Drawbridge is an abandoned town on the outskirts of San Jose and is slowly sinking into the sloughs of San Francisco Bay. It was created on Station Island in 1876 and consisted of a single dwelling to house the operator of two drawbridges owned by the Southern Pacific Railroad that crossed the Mud Creek Slough and Coyote Creek Slough to connect Newark with Alviso and San Jose. It eventually grew into a small town consisting mainly of hunting cabins, hotels, and gun clubs (the San Francisco Bay, before salt evaporation ponds and sewage dumping, was a hunting and fishing paradise). During Prohibition, taking advantage of its location in no man's land between Santa Clara and Alameda counties, it housed numerous speakeasies and brothels. In addition, the police were reluctant to enter as nearly everyone in Drawbridge was armed.

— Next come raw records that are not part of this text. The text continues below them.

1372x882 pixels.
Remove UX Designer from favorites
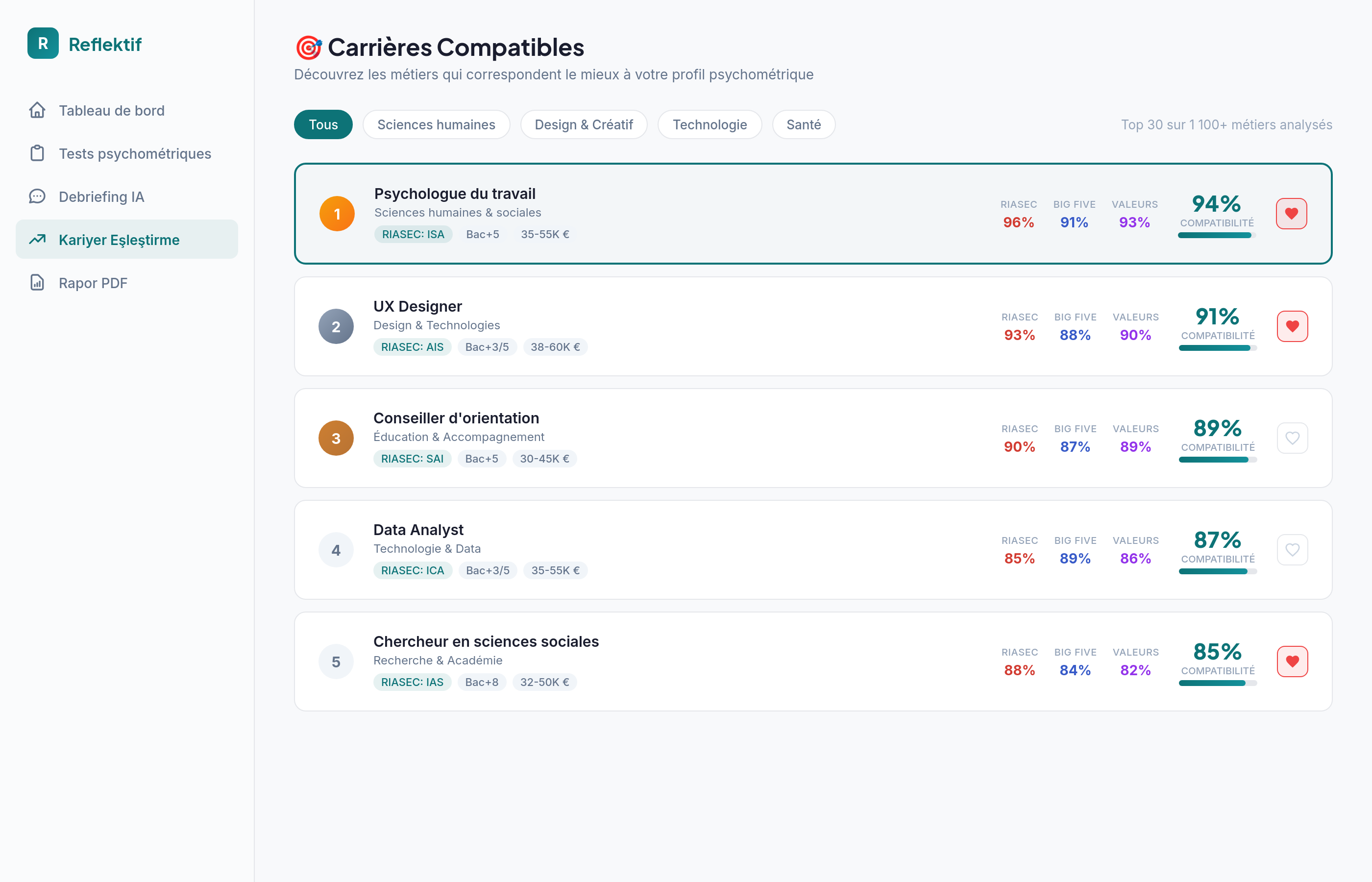(x=1292, y=326)
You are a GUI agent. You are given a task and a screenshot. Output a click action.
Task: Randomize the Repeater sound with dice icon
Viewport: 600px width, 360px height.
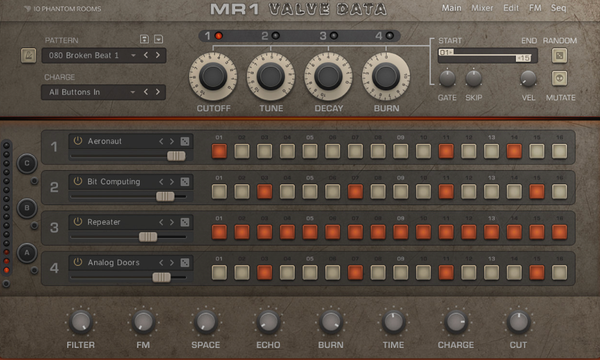click(x=185, y=222)
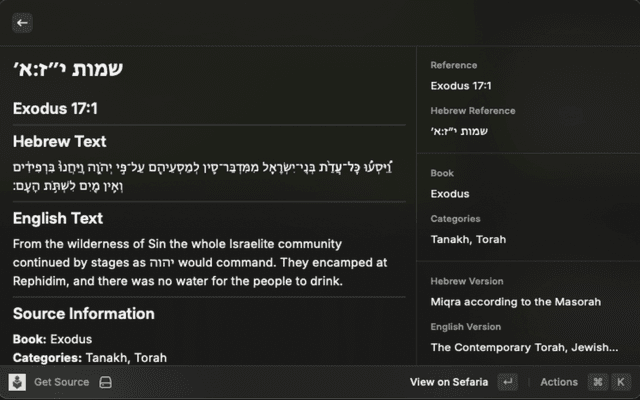Click the Get Source label
This screenshot has height=400, width=640.
click(61, 382)
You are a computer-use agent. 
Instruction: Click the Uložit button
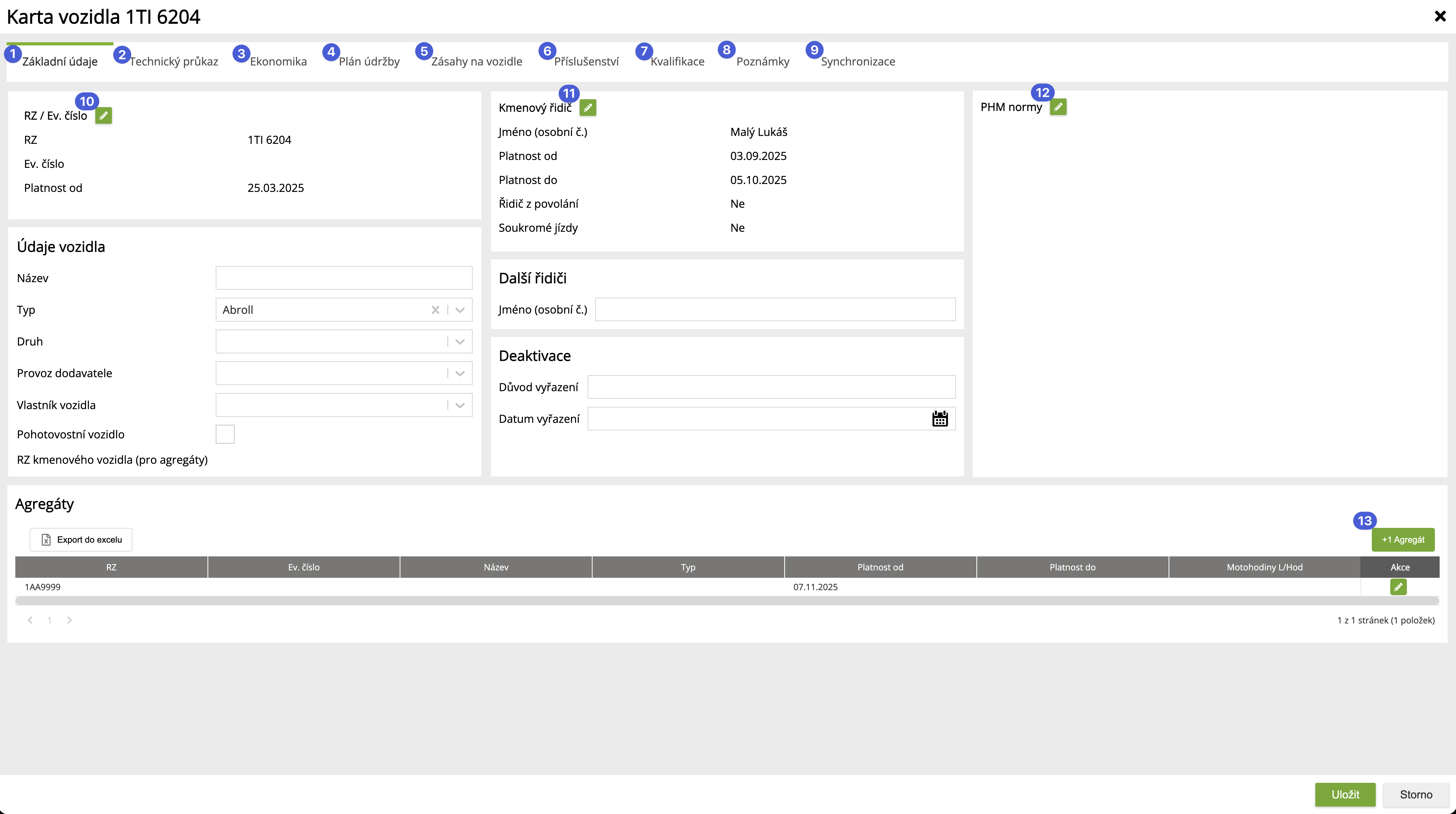click(1345, 794)
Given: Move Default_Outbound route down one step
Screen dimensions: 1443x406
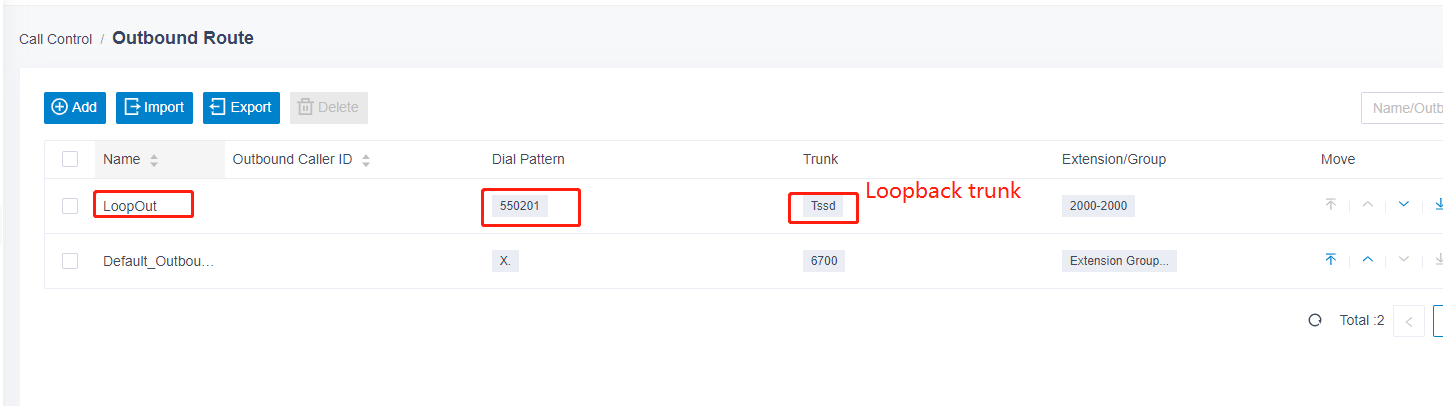Looking at the screenshot, I should pos(1403,259).
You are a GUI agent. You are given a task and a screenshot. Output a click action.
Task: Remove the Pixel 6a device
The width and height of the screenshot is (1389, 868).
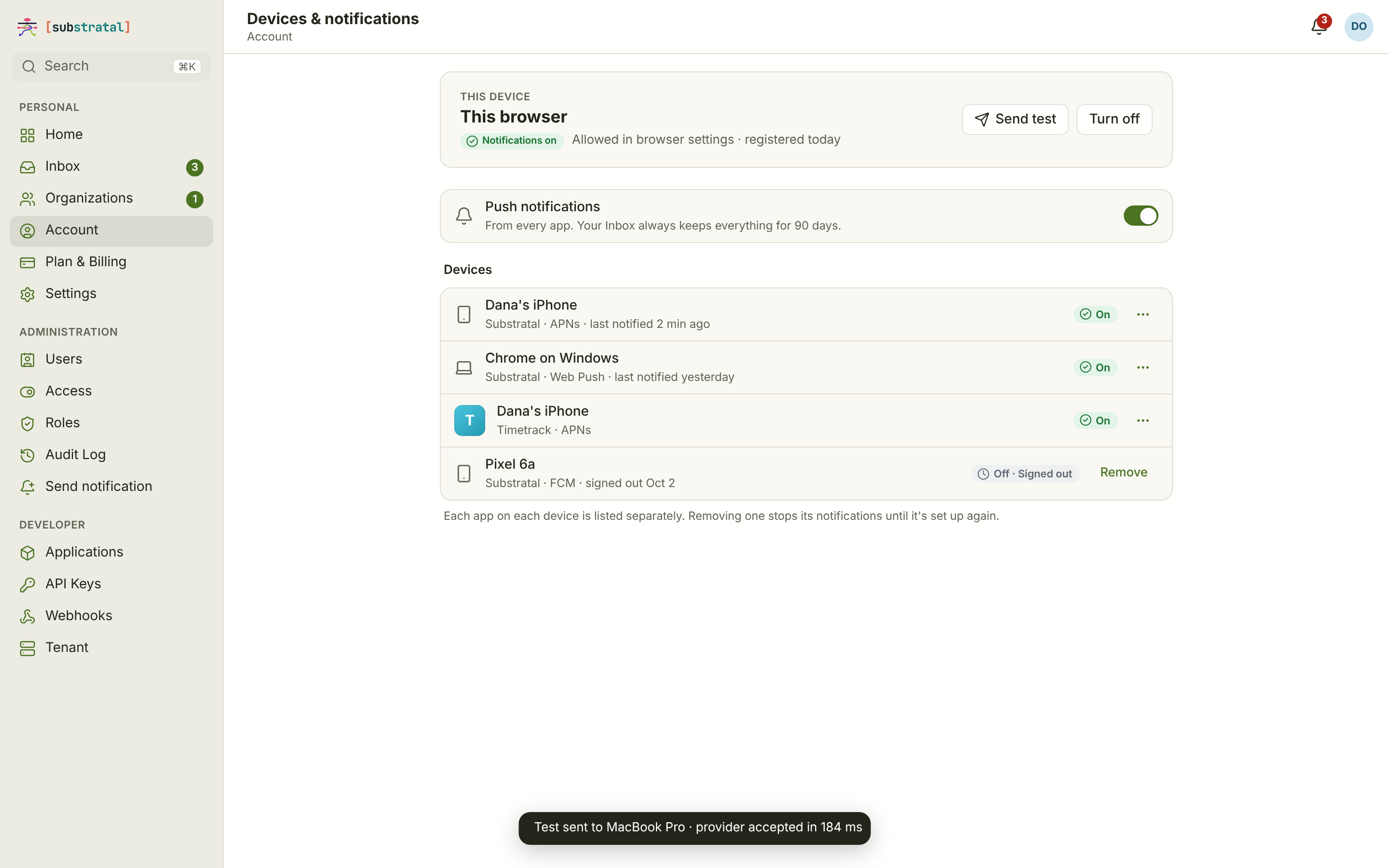tap(1123, 473)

Starting in the late 1920's, the surrounding communities began to pump fresh water out from the sloughs causing the land to sink. Two salt evaporation ponds around Drawbridge prevented the tides from cleaning the waters and the pumping in of raw sewage fouled what remained.
At its peak in 1926, Drawbridge had 90 private residences and two hotels. The train stopped five times daily. In 1979, the last remaining resident left, leaving behind a dozen or so wooden shacks.
Drawbridge is now off-limits to visitors, but there is an informative display about the Bay Area's only ghost town at the Don Edwards San Francisco Bay National Wildlife Refuge in Fremont.